There has been a lot of uncertainty in the markets surrounding the issue of cryptocurrency regulations. Opinions are divided on both sides about whether regulations would be a good thing for markets or if they would plunge things further down.
The major push for regulations comes from governmental agencies, obviously. They believe that improving controls on virtual exchanges, crypto trading and launch of new ICOs will benefit everyone involved.
Opponents of the regulations are more suspicious. They believe that initial regulations are just the first stepping stone to taking control of the crypto markets, which will create inefficiencies. This will send crypto coins the same way the financial markets have gone.
Support for Regulations
The U.S. SEC officials stated on Thursday that cryptocurrency trading marketplace would be improved by applying similar practices from the stock markets such as execution and surveillance.
Brett Redfearn, head of SEC’s trading and markets division compared the cryptocurrency markets to the Wild West during the U.S. early settlement of the countryside.
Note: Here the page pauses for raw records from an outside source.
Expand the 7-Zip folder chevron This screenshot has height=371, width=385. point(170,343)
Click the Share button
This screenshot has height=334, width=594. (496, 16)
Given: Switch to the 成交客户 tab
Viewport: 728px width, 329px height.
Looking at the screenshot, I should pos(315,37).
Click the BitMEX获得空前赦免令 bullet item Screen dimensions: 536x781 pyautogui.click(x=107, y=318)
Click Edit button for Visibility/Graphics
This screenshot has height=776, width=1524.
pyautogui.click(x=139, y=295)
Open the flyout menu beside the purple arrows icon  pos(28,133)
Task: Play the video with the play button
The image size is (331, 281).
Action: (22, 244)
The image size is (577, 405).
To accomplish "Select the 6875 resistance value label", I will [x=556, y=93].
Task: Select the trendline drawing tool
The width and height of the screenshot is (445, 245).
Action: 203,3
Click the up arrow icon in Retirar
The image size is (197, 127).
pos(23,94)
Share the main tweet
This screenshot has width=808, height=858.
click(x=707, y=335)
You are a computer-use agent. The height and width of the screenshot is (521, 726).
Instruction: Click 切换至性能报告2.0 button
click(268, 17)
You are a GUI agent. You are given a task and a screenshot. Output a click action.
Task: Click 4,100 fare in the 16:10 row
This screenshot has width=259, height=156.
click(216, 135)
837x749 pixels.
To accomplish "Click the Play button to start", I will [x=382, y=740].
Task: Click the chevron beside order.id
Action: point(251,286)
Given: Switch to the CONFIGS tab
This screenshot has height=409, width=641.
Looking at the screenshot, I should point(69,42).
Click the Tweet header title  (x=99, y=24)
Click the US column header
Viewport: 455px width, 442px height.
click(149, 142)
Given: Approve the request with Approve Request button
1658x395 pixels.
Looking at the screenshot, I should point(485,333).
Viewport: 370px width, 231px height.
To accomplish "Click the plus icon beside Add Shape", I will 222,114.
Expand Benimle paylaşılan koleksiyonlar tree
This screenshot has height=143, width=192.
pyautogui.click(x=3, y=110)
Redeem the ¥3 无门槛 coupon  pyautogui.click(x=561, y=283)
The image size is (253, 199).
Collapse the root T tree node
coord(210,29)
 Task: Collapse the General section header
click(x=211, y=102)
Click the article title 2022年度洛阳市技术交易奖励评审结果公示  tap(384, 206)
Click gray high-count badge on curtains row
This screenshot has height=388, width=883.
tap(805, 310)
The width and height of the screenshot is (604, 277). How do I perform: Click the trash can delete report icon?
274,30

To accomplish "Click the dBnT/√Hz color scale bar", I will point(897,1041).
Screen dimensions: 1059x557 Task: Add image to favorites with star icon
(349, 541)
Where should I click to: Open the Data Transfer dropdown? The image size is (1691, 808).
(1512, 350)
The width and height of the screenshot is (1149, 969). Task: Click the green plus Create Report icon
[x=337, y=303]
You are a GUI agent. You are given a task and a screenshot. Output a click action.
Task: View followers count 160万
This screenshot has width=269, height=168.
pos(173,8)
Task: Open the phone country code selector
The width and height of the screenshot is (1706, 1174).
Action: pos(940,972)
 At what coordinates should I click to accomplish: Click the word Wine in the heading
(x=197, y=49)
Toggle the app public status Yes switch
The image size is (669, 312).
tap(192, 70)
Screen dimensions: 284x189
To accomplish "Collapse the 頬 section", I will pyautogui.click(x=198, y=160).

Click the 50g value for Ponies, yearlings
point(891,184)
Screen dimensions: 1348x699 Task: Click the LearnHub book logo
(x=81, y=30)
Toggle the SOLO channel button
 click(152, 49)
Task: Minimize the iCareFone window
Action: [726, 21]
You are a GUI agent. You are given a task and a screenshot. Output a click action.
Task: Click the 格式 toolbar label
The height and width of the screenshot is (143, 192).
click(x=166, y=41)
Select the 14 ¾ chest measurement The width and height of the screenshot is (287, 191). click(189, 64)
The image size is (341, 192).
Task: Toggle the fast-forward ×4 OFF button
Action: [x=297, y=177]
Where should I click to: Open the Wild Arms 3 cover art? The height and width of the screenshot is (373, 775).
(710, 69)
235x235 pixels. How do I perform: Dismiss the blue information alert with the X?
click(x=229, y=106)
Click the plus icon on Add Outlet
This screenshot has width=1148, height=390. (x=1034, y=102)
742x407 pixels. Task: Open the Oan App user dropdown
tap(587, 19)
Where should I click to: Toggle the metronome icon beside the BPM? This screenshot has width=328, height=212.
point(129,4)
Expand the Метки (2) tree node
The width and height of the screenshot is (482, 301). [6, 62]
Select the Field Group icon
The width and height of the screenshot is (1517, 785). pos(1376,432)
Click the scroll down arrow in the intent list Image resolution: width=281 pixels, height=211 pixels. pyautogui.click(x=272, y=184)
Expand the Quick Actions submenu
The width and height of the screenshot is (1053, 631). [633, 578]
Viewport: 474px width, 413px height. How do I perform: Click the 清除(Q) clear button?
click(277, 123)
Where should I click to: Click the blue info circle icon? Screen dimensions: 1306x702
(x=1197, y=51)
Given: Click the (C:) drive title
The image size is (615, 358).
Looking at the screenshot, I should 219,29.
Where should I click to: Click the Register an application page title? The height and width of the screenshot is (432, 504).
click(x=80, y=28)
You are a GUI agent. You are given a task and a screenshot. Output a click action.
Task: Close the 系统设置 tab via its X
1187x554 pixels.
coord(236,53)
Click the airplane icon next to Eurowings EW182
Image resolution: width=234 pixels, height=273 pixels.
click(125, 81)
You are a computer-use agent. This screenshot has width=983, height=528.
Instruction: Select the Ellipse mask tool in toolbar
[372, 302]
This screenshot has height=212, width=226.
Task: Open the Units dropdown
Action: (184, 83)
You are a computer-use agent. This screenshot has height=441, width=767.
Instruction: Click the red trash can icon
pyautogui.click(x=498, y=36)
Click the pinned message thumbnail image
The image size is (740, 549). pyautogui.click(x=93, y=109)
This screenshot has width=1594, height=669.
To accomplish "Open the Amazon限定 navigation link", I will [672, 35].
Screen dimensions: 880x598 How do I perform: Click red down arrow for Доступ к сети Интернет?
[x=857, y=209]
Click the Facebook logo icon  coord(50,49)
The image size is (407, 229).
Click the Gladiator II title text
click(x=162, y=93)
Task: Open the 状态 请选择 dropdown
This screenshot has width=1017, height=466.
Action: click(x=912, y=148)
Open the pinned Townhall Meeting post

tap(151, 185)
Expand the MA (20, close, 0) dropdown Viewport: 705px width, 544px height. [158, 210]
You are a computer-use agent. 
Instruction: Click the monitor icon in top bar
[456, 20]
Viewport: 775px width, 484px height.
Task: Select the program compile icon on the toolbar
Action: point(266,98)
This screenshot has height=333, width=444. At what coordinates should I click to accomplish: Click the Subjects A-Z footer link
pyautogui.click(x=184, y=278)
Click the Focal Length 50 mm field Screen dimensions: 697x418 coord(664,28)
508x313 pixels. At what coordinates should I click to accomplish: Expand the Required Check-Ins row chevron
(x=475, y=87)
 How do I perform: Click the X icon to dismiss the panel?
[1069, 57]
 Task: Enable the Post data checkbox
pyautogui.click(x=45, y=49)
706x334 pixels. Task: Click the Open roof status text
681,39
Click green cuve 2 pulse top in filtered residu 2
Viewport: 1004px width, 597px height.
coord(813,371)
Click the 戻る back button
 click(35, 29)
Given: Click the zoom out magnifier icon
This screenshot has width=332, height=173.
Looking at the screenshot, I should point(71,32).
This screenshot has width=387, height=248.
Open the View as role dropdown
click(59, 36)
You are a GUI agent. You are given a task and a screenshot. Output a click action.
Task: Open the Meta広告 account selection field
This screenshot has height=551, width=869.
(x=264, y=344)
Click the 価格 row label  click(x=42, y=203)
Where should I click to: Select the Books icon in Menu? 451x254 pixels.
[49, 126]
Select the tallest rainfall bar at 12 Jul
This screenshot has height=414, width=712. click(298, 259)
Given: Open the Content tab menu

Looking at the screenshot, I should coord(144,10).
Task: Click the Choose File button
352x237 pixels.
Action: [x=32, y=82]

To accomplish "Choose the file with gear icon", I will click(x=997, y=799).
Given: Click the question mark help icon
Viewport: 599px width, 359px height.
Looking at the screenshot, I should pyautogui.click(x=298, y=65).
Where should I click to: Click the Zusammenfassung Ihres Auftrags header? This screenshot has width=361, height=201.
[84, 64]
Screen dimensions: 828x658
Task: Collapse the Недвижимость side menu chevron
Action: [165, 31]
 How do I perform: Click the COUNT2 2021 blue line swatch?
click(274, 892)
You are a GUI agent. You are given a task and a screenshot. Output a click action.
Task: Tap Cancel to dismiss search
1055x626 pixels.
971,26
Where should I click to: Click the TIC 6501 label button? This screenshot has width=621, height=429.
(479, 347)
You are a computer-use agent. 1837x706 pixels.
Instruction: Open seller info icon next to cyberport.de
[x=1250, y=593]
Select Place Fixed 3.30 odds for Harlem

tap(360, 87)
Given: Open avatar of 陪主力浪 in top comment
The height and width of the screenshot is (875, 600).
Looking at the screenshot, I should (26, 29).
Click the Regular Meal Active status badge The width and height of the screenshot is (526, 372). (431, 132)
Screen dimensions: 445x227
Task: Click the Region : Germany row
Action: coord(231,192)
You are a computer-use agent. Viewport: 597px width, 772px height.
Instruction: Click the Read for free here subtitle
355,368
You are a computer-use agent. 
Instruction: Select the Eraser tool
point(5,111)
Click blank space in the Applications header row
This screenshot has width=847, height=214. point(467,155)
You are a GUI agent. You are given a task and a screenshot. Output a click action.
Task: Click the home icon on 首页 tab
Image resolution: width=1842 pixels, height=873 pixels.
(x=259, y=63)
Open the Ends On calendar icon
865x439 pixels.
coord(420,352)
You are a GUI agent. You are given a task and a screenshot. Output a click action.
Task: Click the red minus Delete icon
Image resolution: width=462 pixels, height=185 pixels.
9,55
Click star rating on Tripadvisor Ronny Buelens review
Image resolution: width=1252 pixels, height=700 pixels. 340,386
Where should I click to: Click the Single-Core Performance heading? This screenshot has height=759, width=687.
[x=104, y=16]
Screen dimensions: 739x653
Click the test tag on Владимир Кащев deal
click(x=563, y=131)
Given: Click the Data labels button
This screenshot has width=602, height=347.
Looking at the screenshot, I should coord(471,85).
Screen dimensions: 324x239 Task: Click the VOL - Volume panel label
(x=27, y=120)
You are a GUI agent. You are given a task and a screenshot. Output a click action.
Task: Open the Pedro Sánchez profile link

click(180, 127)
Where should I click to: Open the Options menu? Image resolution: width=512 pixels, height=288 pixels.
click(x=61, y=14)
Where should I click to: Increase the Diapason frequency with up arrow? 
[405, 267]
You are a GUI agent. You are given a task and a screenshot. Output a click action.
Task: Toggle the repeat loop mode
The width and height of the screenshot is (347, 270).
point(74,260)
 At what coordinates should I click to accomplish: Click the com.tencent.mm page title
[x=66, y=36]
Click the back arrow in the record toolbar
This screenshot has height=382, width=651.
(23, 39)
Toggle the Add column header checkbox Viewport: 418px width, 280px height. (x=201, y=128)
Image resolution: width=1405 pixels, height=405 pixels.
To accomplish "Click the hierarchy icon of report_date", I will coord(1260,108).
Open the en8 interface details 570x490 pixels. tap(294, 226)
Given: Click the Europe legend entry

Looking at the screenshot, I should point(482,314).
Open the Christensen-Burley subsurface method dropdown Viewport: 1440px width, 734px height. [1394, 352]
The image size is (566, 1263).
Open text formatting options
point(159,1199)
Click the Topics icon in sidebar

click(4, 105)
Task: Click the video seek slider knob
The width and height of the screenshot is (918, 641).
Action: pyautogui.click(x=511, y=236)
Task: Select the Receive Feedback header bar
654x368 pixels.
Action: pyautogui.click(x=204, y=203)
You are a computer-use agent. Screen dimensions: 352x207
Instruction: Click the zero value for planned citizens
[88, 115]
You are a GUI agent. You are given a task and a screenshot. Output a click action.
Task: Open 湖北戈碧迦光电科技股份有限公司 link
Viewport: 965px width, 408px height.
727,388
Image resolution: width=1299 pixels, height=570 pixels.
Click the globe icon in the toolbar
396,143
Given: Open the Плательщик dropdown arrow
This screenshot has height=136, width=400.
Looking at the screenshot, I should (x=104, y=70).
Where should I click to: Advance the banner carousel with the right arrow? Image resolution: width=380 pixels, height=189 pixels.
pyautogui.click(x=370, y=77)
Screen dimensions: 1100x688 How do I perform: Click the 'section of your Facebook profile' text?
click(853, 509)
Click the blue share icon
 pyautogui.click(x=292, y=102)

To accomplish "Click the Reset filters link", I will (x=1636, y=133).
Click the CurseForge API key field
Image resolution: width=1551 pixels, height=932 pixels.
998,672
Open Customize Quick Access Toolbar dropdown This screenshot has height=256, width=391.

Key concerns for the SEC are fraudulent ICOs, market manipulation by major players, theft, hacking and cyber attacks, money laundering, scams and terrorism financing through cryptocurrencies.
The SEC chairman Jay Clayton has compared ICOs to initial public offerings for securities and company stock. He has argued that the ICOs should be subject to similar laws and regulation to protect public interest and comply with existing legislation.
More than 1500 cryptocurrencies are listed at major exchanges and the SEC has issued warnings to investors be extremely careful before making investment decisions.
The virtual currency exchanges operate very similarly to regular stock exchanges. Unlike the regular exchange however, crypto exchanges are not registered and do not follow SEC guidelines. The SEC maintains that they are not against innovation but do want the interests of the investors to be protected.
The crypto markets are similar to the equities markets that emerged in the 90s. Electronic Trading Networks (ECNs) sprang across the country where prices were not always aligned with each other. However, the ruled evolved and markets integrated to become much more efficient.
The SEC officials are not sure about how all the rules would apply to crypto exchanges. They believe that implementation of the best principles would protect against market manipulation, theft and fraud.
Opposition of regulations
Many supporters and investors of cryptocurrencies are opposed to government regulations. The blockchain was developed as a distributed ledger system that cannot be controlled by a central authority. This was a major factor in cryptocurrency popularity around the world.
The second factor that has made cryptocurrencies popular is the complete anonymity for the investors.
However, many opponents of regulations have started to come around given the recent hacks of cyber wallets. By some estimates, hackers have stolen more than $400 million from investors. Anonymity makes it difficult to identify the hackers or get the coins back.
Considering the scams run by shady operators, fraudulent ICOs that have run away with investor money and allegations of market manipulation by some major crypto exchanges, some sort of Crypto exchange regulation does not seem like too bad of an idea.